C’è una questione di numeri, innanzitutto. Lo studio realizzato per conto della commissione speciale COVID dell’Eurocamera evidenzia “l’unicità” del fenomeno. A seguito della pandemia “miliardi di persone” sono state infettate da SARS-CoV-2 in breve tempo. “Pertanto, la portata del long COVID lungo è molto più ampia di qualsiasi cosa vista prima“. Anche ammettendo che presto o tardi il Coronaviurs scomparirà, è convinzione degli analisti che le persone che soffrono delle conseguenze a lungo termine delle infezioni acute rimarrebbero.
Dati alla mano, solo tra il 2020 e il 2021 il perdurare dei disturbi tipici del Covid in Europa ha interessato 17 milioni di persone, e circa 65 milioni sono quelle che ne hanno sofferto in tutto il mondo. Le previsioni stimano che 20 milioni di europei soffriranno di long Covid entro la fine di marzo 2023, con senso di spossatezza, tossetta permanente, sinusite intermittente e tanto altro ancora. In prospettiva, “in media circa il 10 per cento delle persone affette da COVID-19 svilupperà un COVID di lungo decorso” con tutte le conseguenze del caso. Economiche, innazitutto.

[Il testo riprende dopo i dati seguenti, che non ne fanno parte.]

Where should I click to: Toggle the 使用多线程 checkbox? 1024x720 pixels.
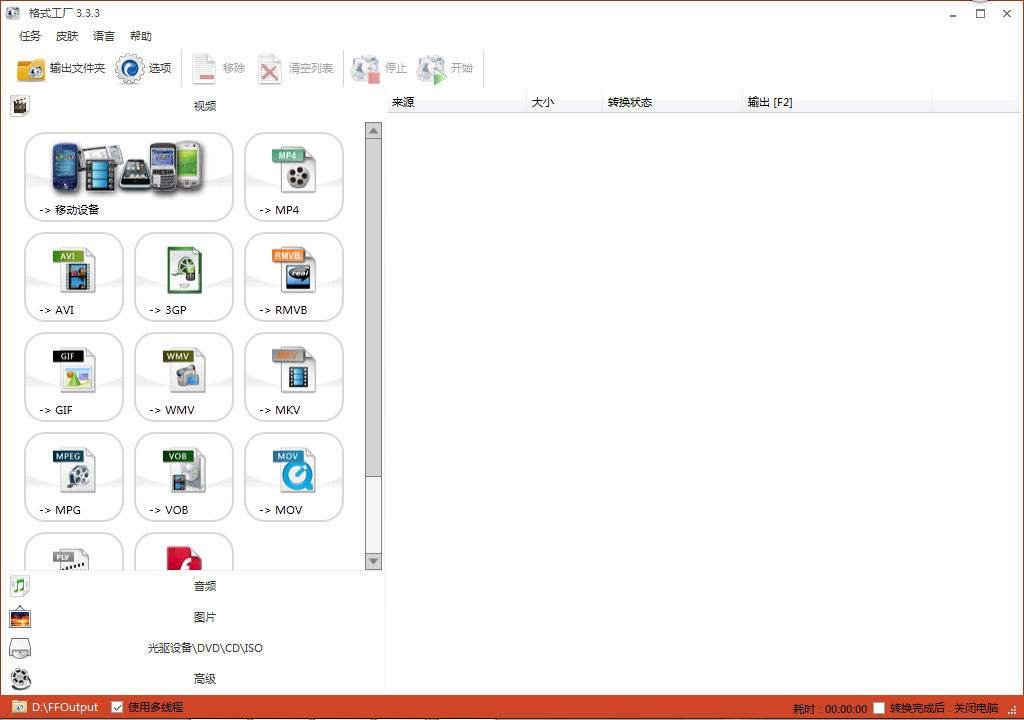(x=117, y=707)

L’Unione europea ancora non si è fatta i suoi calcoli, ma si stima che il long COVID rappresenti per gli Stati Uniti un costo di 3,7 trilioni di dollari in 5 anni, e di 2,5 miliardi di sterline all’anno e nel Regno Unito. Una pressione che si esercita soprattutto sui sistemi sanitari nazionali, dato che, come detto, il long COVID può colpire tutti i sistemi di organi. Un carattere multisistemico che rende la ricerca “ancora più complicata”. Oltretutto questa pressioni si aggiunge ad una già esistente, rappresentata dai casi di depressione post-infezione, già tanti e difficili da valutare con esattezza per entità e gravità.

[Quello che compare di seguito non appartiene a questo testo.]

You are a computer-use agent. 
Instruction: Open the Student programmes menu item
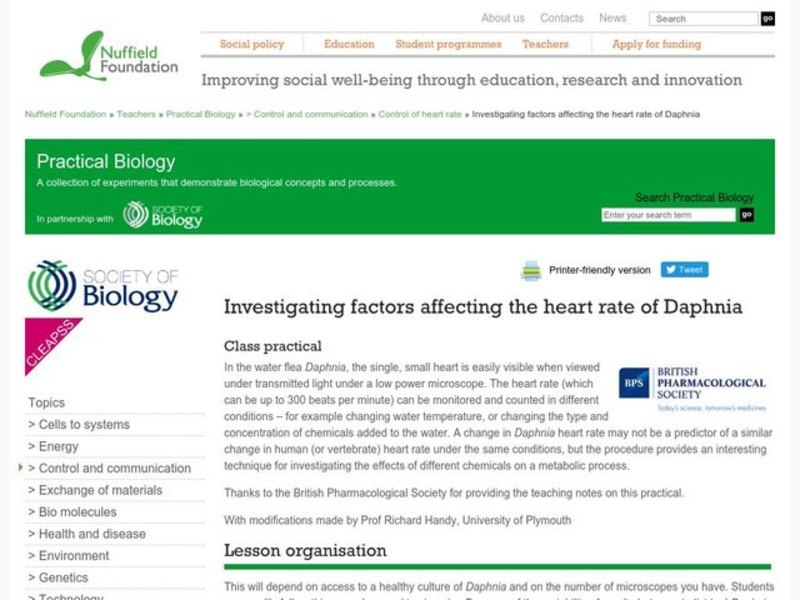click(x=449, y=45)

Il problema è che del fenomeno long Covid si conosce poco e quindi si fa fatica ad orientarsi. Sembra consolidata la definizione clinica della patologia, secondo cui si tratta di una “malattia derivata da una storia di infezione da SARS-COV-2 confermata o probabile, con sintomi che si verificano di solito tre mesi dall’insorgenza di COVID-19 e che durano per almeno due mesi”. I sintomi includono affaticamento, mancanza di respiro, disfunzione cognitiva, ma possono insorgere molti altri sintomi, con comprovata riduzione della qualità della vita. I sintomi possono avere una nuova insorgenza o continuare dall’infezione da COVID-19 e non possono essere attribuiti a nessuna diagnosi alternativa.
Ciò detto, manca una spiegazione del fenomeno. Esistono diverse ipotesi attualmente indagate come possibili cause di COVID di lunga durata. Queste includono la persistenza del virus nel corpo, la risposta del sistema immunitario, la disfunzione mitocondriale, o ancora segnalazione neurologica disfunzionale, affezione del sistema nervoso autonomo, disfunzione endoteliale, riattivazione di EBV o coagulazione del sangue). Ma sono tutte supposizioni, e qui l’intervento della politica, con risorse adeguate per una ricerca capillare e accusare, gioca un ruolo di assoluto rilievo. “Una migliore comprensione delle cause del COVID di lunga durata è fondamentale per sviluppare un trattamento e una cura ottimali per il paziente”, rileva lo studio. Che conferma la validità dei sieri.
“La vaccinazione sembra ridurre il rischio di sviluppare COVID di lunga durata dal 15 per cento al 50 per cento“. Questa è una scoperta a detta degli autori dello studio “rilevante” a sostegno della vaccinazione dei giovani, categoria meno a rischio da contrazione di un’infezione acuta ma comunque non immuni al rischio di poter sviluppare il long COVID. Una certezza, in un contesto di grandi incognite.